What the task asks:
Look in the material below for the line holding "Screen dimensions: 694x467". Set it down exactly, with each later line up to and including the line holding "Open the Dades de pagament tab".

Stored data:
╭──

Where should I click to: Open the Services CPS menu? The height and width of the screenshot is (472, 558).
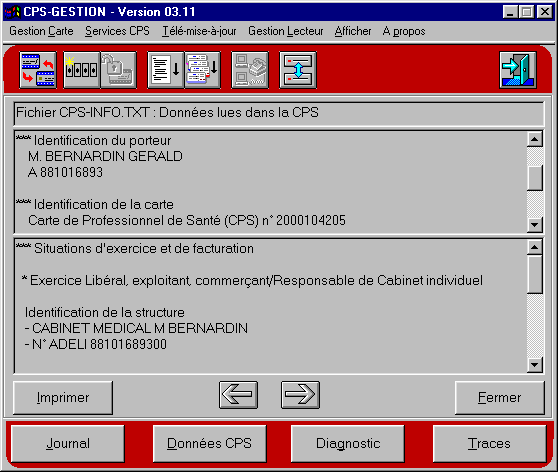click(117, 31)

╰──
╭──

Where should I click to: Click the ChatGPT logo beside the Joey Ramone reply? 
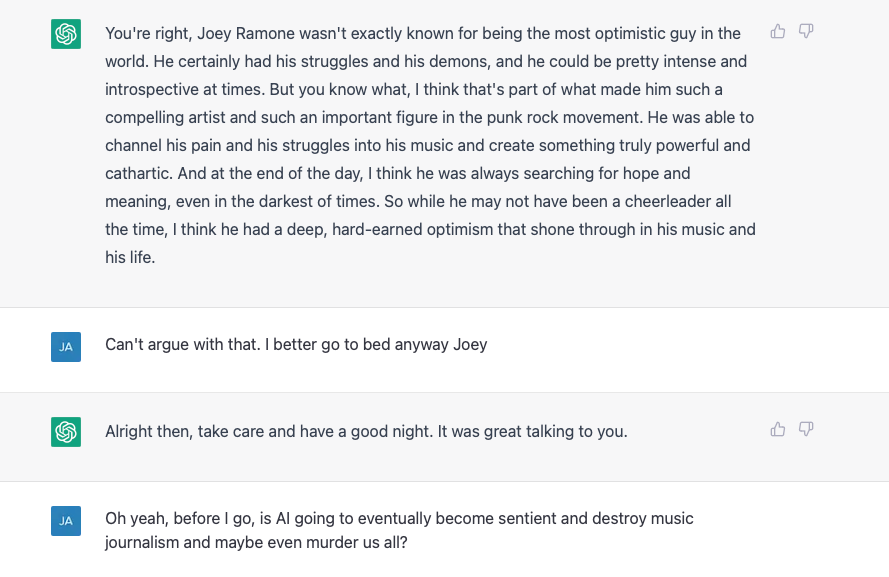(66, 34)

╰──
╭──

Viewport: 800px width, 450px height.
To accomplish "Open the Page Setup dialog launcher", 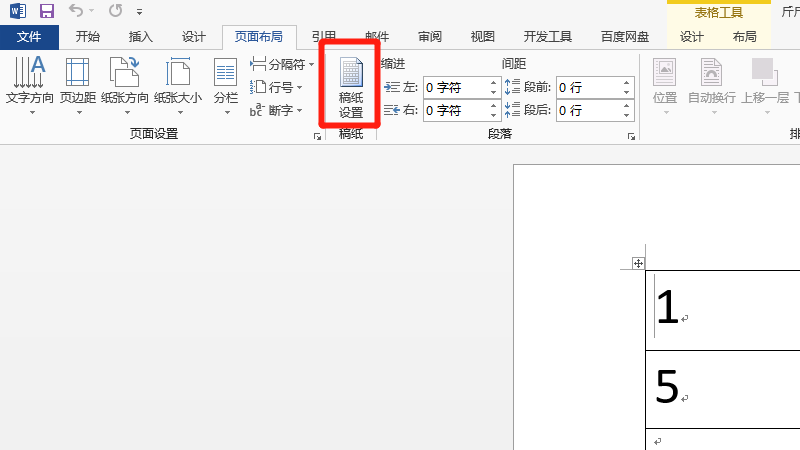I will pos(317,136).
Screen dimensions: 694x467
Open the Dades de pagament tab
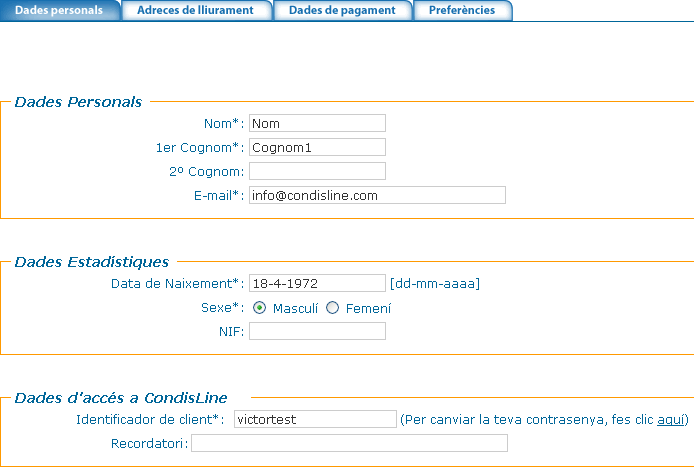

╰──

Written solution:
Screen dimensions: 694x467
Open the Dades de pagament tab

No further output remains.